9.  Which book have you re-read the most?  A Christmas Carol - Dickens (4X)  
10.  How do you feel about eBooks?  I will not touch electronic books.  My husband tells me I would love it, but why?  I love holding a book in my hands and writing on the pages.  Electronics would frustrate me.
11.  Where do you get most of your books from? Library, bookstore, online?  I buy a lot of used books @ Amazon or library sales, and sometimes I buy new books from Barnes & Noble, when I get gift certificates.

From Marian @ Tanglewood Classic Lit

1)  What was the most challenging book you ever read?  Challenging because of its size?  War and Peace - Tolstoy; challenging because of its content? Unbroken - Hillenbrand; challenging because of the writing?  Great Expectations - Dickens, or Persuasion - Austen
2)  Who is your favorite romantic couple from literature?  Out of all of the broken romantic relationships I have read about, the one that remains well-grounded is Anne Elliot and Captain Wentworth of Persuasion.

Captain Wentworth and Anne Elliot

3)  What is your favorite friendship from literature?  Tom Sawyer and Huckleberry Finn
4)  Is there a book you used to like but don't like anymore?  The Scarlet Letter - Hawthorne
5)  What was a nonfiction book you were glad you read?  The Journals of Lewis and Clark, The Four Voyages - Columbus, and Of Plymouth Plantation - William Bradford  (I could not decide on one.)
6)  Name a book someone recommended to you (which you may or may not have read yet).  Gone With the Wind - Mitchell
7)  How do you order your books on the shelf?  Right now: by topic or genre and then alphabetical order by author.
8)  Is there a character that you wish appeared in more books?  Have not thought about it.
9)  Which author's writings intimidate you?  Austen and Dickens, in some cases.
10)  Describe a memorable setting or scene (spoiler-free) from a book, and how it made you feel.  I love the setting of The Return of the Native - Hardy.  You just have to read it.  Basically, the setting is a character, too.
11)  The age-old question: paperback or hardcover?  I love paperbacks more than hardcover.  They are easier to read.


Jillian said...

& you certainly did read Gone with the Wind :) I'm so glad you liked it!

Cleo said...

re: #3 books on your bookshelf: I see that we're dealing with an intellectual heavyweight. Wow! ;-)

You won't touch e-books?! You're my hero! I caved because of the cheap cost of most of the classics (usually nothing) but I usually end up trying to search for the book anyway. Yet I have a book problem that keeps growing ...... 17 bookcases and still nowhere to put anything! Argh!

I enjoyed reading your answers!

Anonymous said...

I really liked reading your responses!
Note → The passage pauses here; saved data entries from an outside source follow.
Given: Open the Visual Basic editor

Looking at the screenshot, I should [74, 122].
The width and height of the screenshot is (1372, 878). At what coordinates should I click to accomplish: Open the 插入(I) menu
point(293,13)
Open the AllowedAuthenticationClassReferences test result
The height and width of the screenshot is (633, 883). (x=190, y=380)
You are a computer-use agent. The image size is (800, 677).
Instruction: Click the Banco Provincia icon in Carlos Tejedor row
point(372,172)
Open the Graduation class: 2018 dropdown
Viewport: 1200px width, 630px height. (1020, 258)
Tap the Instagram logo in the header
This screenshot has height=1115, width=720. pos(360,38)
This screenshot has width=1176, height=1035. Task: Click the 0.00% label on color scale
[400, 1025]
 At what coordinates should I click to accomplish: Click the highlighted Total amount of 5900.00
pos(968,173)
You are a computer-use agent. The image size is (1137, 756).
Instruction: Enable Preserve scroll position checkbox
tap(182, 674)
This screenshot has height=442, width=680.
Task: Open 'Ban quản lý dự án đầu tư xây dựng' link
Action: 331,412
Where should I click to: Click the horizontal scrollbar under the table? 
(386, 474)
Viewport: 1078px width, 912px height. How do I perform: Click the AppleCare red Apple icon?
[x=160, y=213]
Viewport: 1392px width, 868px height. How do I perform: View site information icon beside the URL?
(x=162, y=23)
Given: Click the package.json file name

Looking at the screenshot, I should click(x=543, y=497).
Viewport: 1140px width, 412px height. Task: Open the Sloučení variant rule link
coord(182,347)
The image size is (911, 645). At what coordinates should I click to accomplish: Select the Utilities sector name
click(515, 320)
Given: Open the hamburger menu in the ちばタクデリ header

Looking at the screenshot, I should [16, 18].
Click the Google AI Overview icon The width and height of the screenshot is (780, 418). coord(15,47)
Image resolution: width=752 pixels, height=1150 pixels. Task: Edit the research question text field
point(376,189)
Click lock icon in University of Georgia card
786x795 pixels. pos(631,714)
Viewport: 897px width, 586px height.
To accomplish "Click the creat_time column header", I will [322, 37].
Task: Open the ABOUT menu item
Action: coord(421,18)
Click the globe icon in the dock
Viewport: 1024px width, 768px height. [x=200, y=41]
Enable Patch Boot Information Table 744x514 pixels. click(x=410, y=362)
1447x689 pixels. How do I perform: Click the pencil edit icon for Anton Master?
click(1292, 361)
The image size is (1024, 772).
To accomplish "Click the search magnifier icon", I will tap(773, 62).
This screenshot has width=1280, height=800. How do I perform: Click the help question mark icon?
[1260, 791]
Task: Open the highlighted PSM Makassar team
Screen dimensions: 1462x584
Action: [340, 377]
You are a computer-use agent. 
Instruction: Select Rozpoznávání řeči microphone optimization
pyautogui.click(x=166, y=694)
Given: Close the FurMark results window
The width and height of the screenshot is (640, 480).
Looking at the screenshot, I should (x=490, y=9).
I definitely sometimes think it would be fun to be Elizabeth Bennet too; I'd love to be as quick-witted and sharp as she is. Also the Mr Darcy time would be quite fun as well. :D I also found Persuasion a little harder to get into than some of Austen's other books, but by the end I loved it. Anne and Wentworth are definitely a great couple!

Ruth said...

I look forward to reading it again someday, too.

Risa said...

I have the same experience with ebooks! I tell myself to give them a try, but after the first few chapters I figure it would be so much better for me to get a real copy of the book. It definitely makes a difference in the reading experience. ^^

Ruth said...

Maybe I'm more of a history junkie. : )

I have saved so many free books to my Amazon Cloud, but I have yet to read them. I don't know what I was thinking when I saved them.

Did you say you had 17 bookcases??????

Risa said...

The second lot of questions were very interesting. I'm tempted to answer them as well!

But I'm curious...what has put you off The Scarlet Letter?

Ruth said...

Oh, yes! I was almost going to add that it would be fun to be Lizzie AFTER she gets together w/ Darcy, but I left it out. Imagine having to deal with her younger sisters.

Ruth said...

The Scarlet Letter was my favorite in grade school, and I had high expectations for it when I reread it; but I think this time I was a little sensitive to how annoying Pearl was, and how hypocritical the religious community was. However, I also think that Hawthorne had some prejudices against the Puritans, and later research confirmed this. I think he was a little unfair. But back to the story: I bet I would like it again if I reread it and ignored those outside influences by the author.

Risa said...

Pearl made my blood run cold sometimes. I found her eerie.

As regards Hawthorne's portrayal of the Puritans, I can't really comment. However, I do think that this could represent any pocket of Christians, no matter which denomination they belong to. I'm not saying hypocrisy is a part of every Christian community, only that it is fairly common and quite like how Hawthorne deals with this here.

Ashley said...

I loved reading your answers!!

The I Can Read books were awesome when I was younger!!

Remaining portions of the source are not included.